Much of the Drucker body of knowledge is aimed at making managers and “knowledge workers” more productive. Drucker coined the term knowledge worker in the 1960’s to describe educated rather than apprenticed workers. A knowledge worker is “nonmanual,” Drucker told me, “what you have to go to school to learn—what you can’t learn by an apprenticeship.” The ultimate test of a manger, and the only one that counts, is one that measures accomplishment. In Drucker’s view, execution isn’t only accomplishing things—it’s accomplishing the right things.

The most effective leaders know that execution and abandonment are two sides of the coin. Organizations that consistently outperform their peers are those that discard outdated strategies, products, and processes. Only through this cleansing process can an organization renew itself.

Planned abandonment is a prerequisite to consistent execution. “To call abandonment an opportunity may come as a surprise,” argues Drucker. “Yet planned, purposeful abandonment of the old and of the unrewarding is a prerequisite pursuit of the new and highly promising. Above all, abandonment is the key to innovation—both because it frees the necessary resources and because it stimulates the search for the new that will replace the old.”

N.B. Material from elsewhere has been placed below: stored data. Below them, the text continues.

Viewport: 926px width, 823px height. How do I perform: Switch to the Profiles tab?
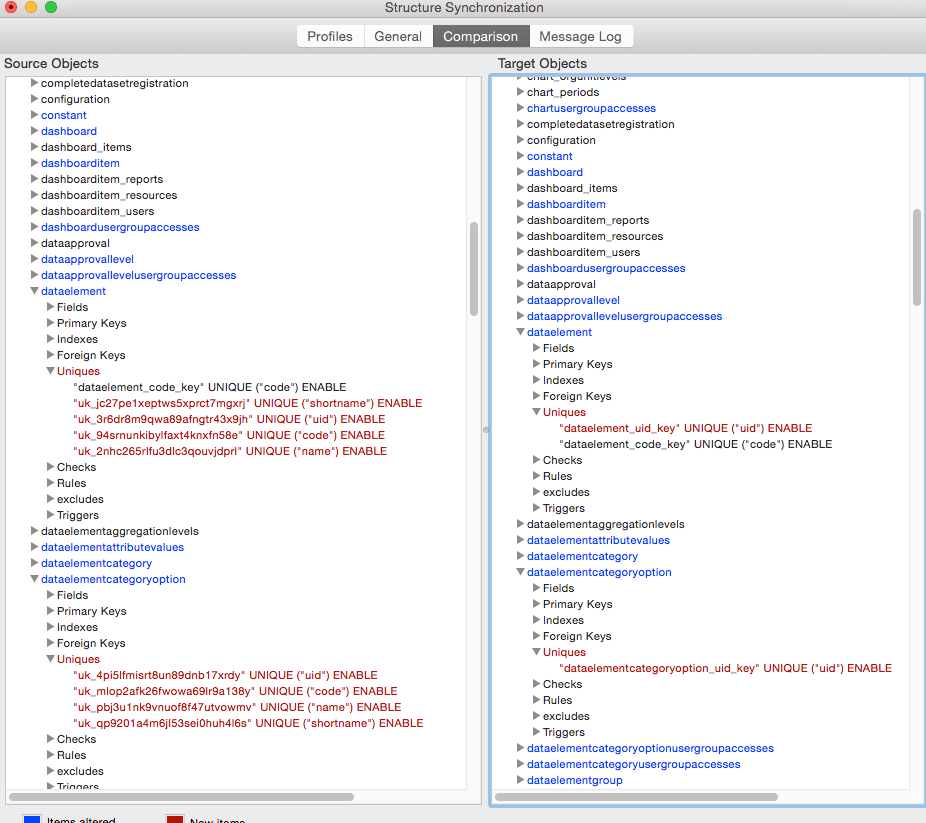click(329, 36)
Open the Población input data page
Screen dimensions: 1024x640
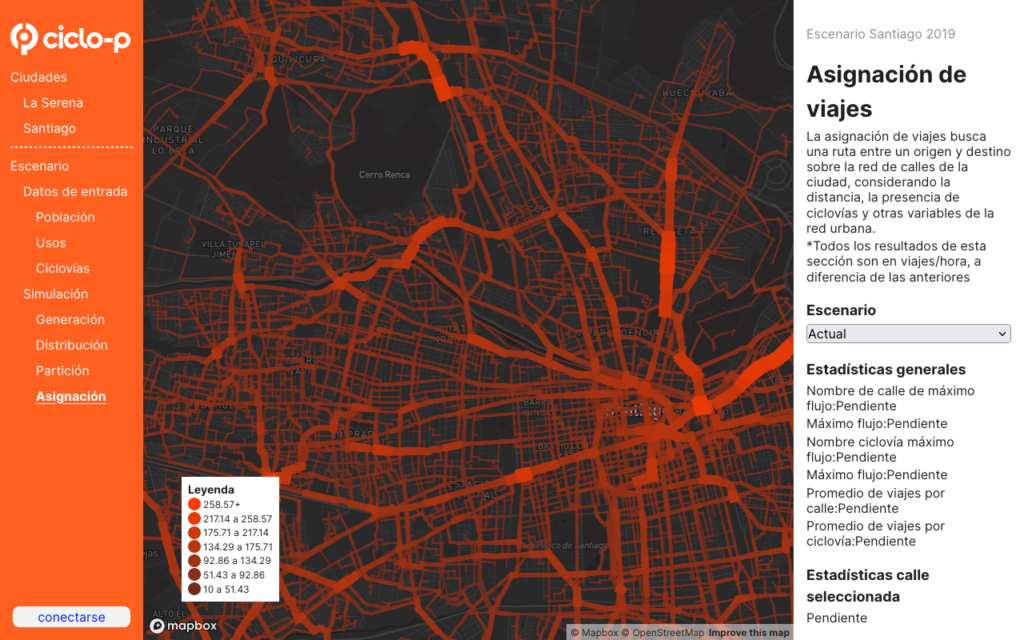tap(65, 217)
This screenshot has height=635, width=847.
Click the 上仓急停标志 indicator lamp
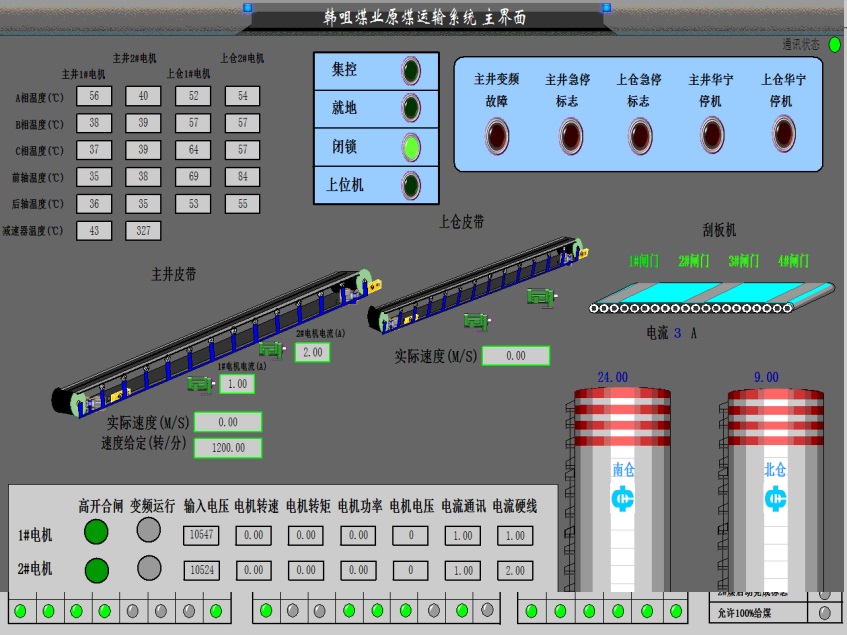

ACTION POINT: Seek opportunity in abandonment.

Monday, March 9, 2009

Execution First and Always

Objectives are needed in every area where performance and results directly and vitally affect the survival and prosperity of the business.”


Peter Drucker understood from the outset that sound management was all about performing, organizing, contributing, developing, preparing, and achieving. His works are infused with dozens of words and phrases suggesting that action is the chief determinant of managerial success; not just any action, but responsible action that advances the objectives of the organization.


One of Drucker’s key assumptions was that management is first and foremost a practice, and for a manager to excel at it , he or she must understand that it is performance that is the ultimate measure of success. During our day together, Drucker told me what separated the good from the fair, and the fair from the incompetent manger. Here’s how he described the most capable manager.

Can hire, fire, organize... promote
Is completely accountable for results
Knows how to delegate upstairs
Makes informed decisions after thinning through the time frame
Really thinks it through and then communicates it
Is the right person for the business plan
Asks what needs to be done and sets a new priority
Ends meetings with clear assignments. most meetings end in murkiness



These tenets say a great deal about Drucker’s notion of the practice of management. Managers hire, promote, and delegate (both up, and down, the hierarchy). They are strong communicators; they make effective decisions that help the organization, not only in the near term but for the long run. They set priorities and make sure they are executed, and when that is done, they set a new priority.

ACTION POINT: Execute your role by using Drucker’s tenets for the practice of management.